* Begin Provided entries *

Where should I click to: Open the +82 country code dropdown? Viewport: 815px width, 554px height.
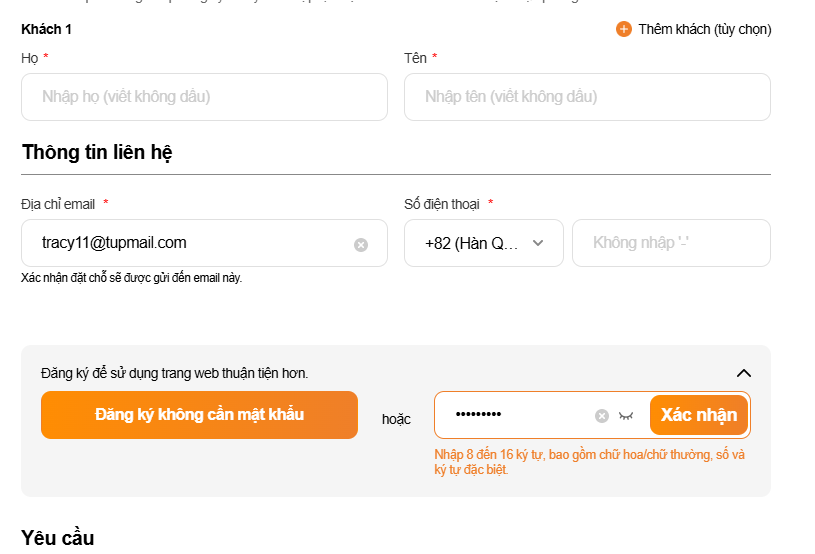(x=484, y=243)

* End Provided entries *
* Begin Provided entries *

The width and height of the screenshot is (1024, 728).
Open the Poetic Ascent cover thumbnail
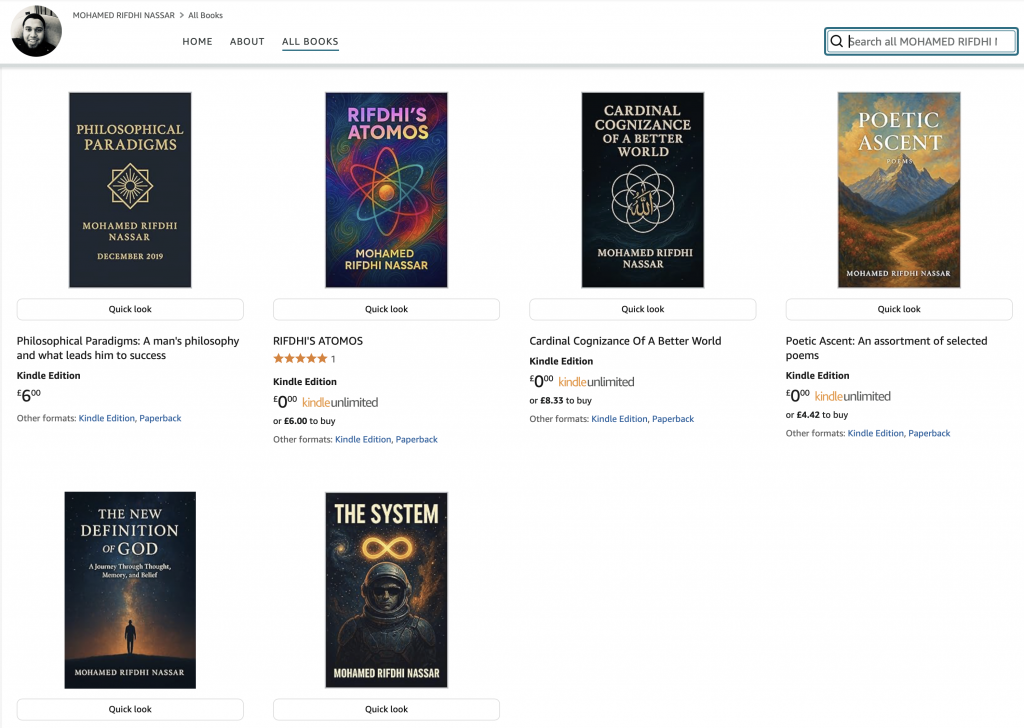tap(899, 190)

* End Provided entries *

• Short exercise:
Reproduce everything from the line containing "Where should I" down to the line containing "(x=484, y=243)", requests included, and scale each coordinate in the answers by 0.65, rounding to whole numbers with halves rounded up. Keep the numbers in the requests unchanged, and leave the pictures out.

• Response:
Where should I click to: Open the +82 country code dropdown? Viewport: 815px width, 554px height.
(x=315, y=158)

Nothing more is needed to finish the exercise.